What is needed - What you return must match the material exactly, with every line present.

Provided data -
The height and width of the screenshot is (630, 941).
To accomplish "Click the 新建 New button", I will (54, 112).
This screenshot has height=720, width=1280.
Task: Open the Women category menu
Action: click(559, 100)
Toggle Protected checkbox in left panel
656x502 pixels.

Result of the task -
The height and width of the screenshot is (630, 941).
To accomplish "Click the 新建 New button", I will (54, 112).
This screenshot has height=720, width=1280.
Task: Open the Women category menu
Action: click(559, 100)
Toggle Protected checkbox in left panel
656x502 pixels.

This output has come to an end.